Curd Brine Pickle

Curd Brine Pickle
Description
This yogurt-based pickle is inspired by the South Indian recipe mahali kizhangu thayir urugaai made with young sarsaparilla roots. The brine, made with dahi (Indian yogurt), creates a sharp, pungent, probiotic-rich ferment. Fermentation boosts the absorption of antioxidants, vitamin C, and beta-carotene, while improving the bioavailability of calcium, iron, and magnesium in carrots and radishes.
Ingredients
1 1/2 cups (350 g) MAKES
- ½ Tbsp (5 g) black mustard seeds
- 4 Kashmiri red chiles, broken
- 1 Tbsp (15 ml) lemon juice
- 1/2 cup (120 g) dahi or yogurt
- A pinch of asafetida
- 1 Tbsp (16 g) Indian black salt
- 1 medium (100 g) carrot, cut into thick batons
- 1 medium (100 g) radish, cut into thick batons
Directions
-
Step 1
Soak the mustard seeds and red chiles in lemon juice in a bowl for 10 minutes then coarsely pound the mixture in a mortar. -
Step 2
Transfer the mixture to a large glass or ceramic mixing bowl.
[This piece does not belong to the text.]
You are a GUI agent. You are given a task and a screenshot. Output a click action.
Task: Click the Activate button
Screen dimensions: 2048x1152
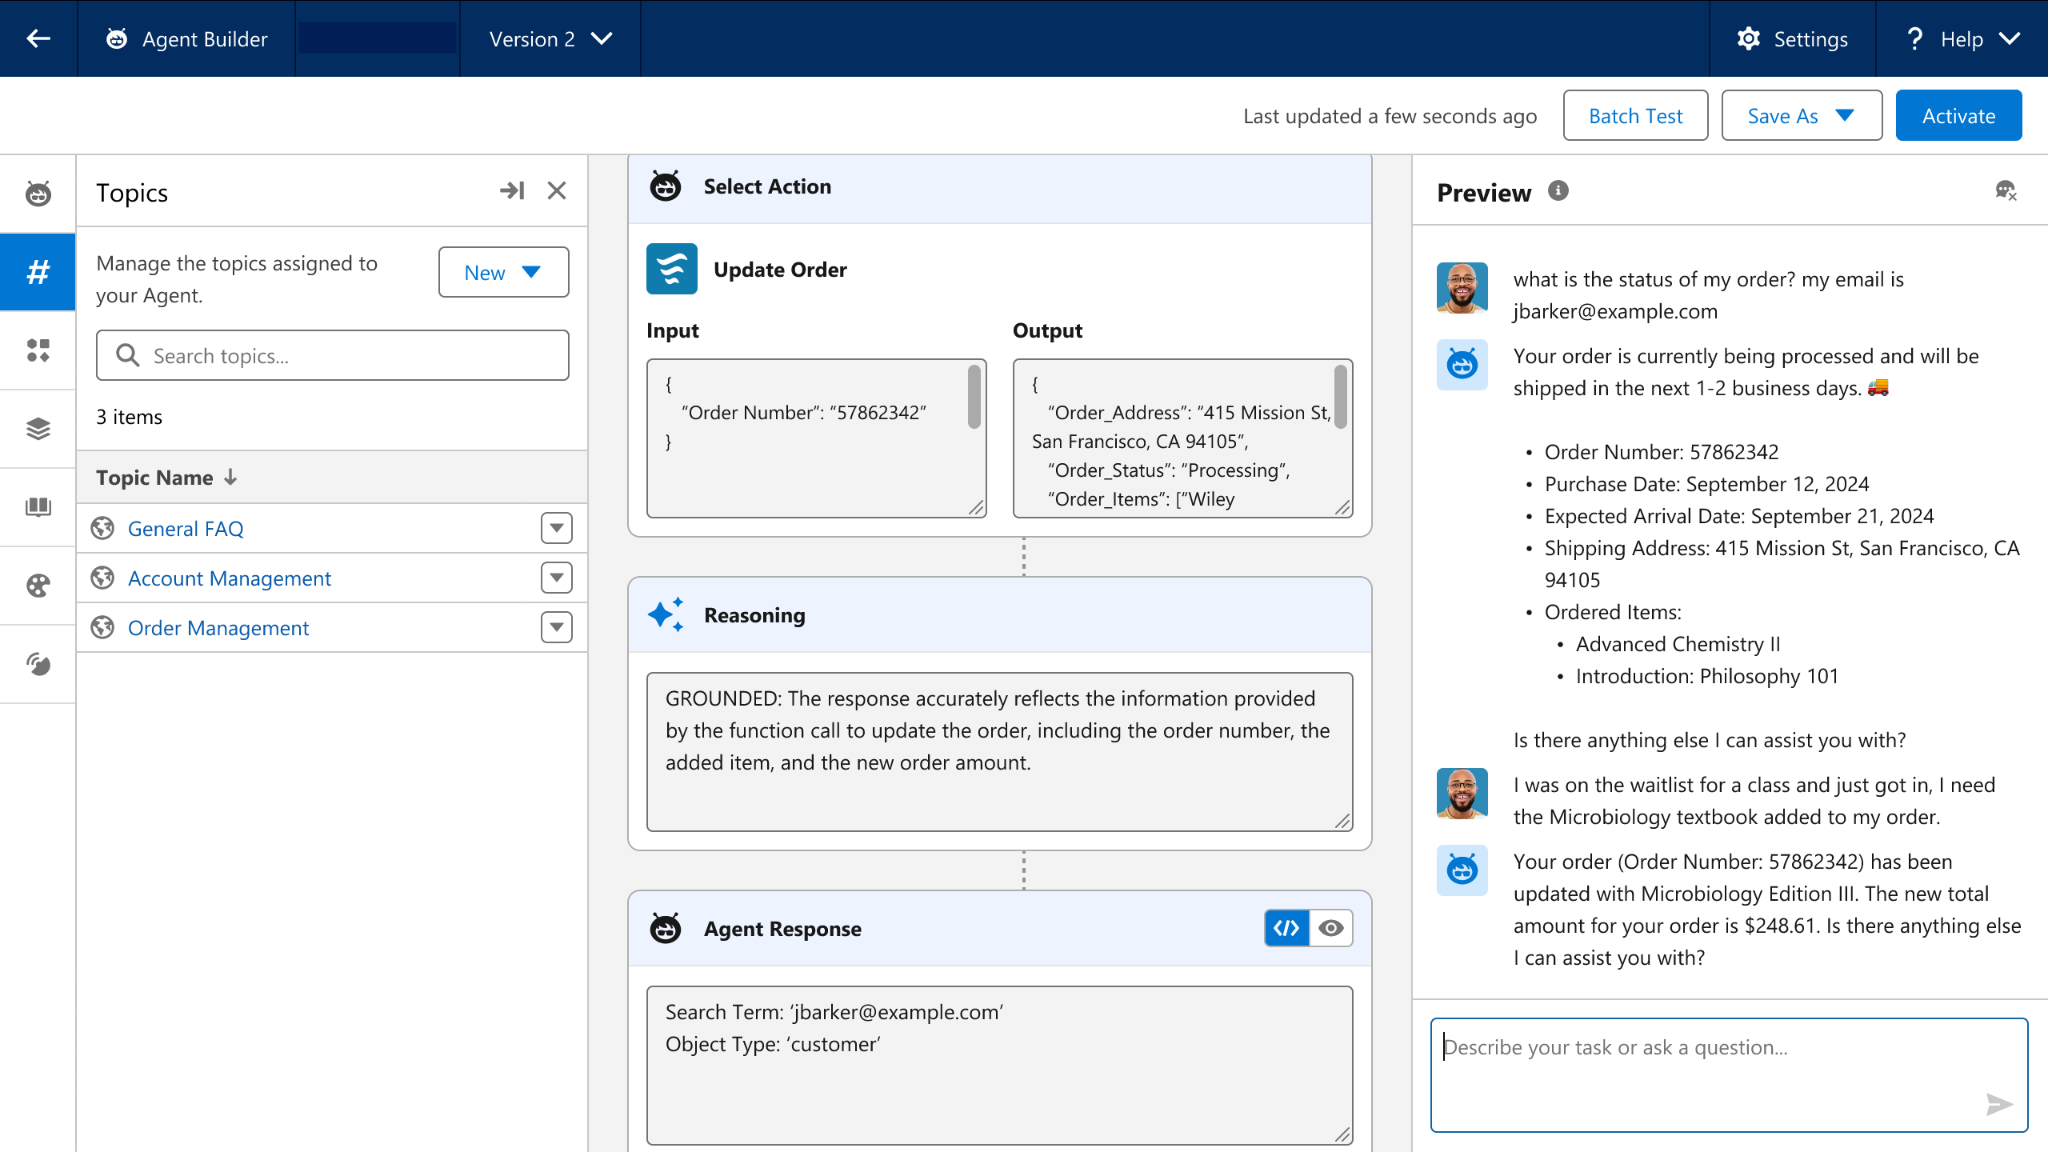1958,115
Add the yogurt, asafetida, and black salt. Mix well. -
Step 3
Pour the mixture into a clean, dry glass jar, then add carrot and radish. Close the jar and shake well to coat the batons in the yogurt mixture. -
Step 4
Cover loosely with a lid and place the jar in a cool, dry place for 24 to 48 hours. Taste for salt and spices; if the brine is too strong for your taste, dilute it with a spoonful of yogurt. Cover and refrigerate. This pickle keeps well for up to 1 month.